§ EXTRACTED RECORDS
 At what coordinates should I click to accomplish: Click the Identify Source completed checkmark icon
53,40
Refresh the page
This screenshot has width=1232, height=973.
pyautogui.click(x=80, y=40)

§ WHAT THE TASK REQUIRES
Would you please give all of the records again exactly as they stand?

§ ANSWER SECTION
 At what coordinates should I click to accomplish: Click the Identify Source completed checkmark icon
53,40
Refresh the page
This screenshot has width=1232, height=973.
pyautogui.click(x=80, y=40)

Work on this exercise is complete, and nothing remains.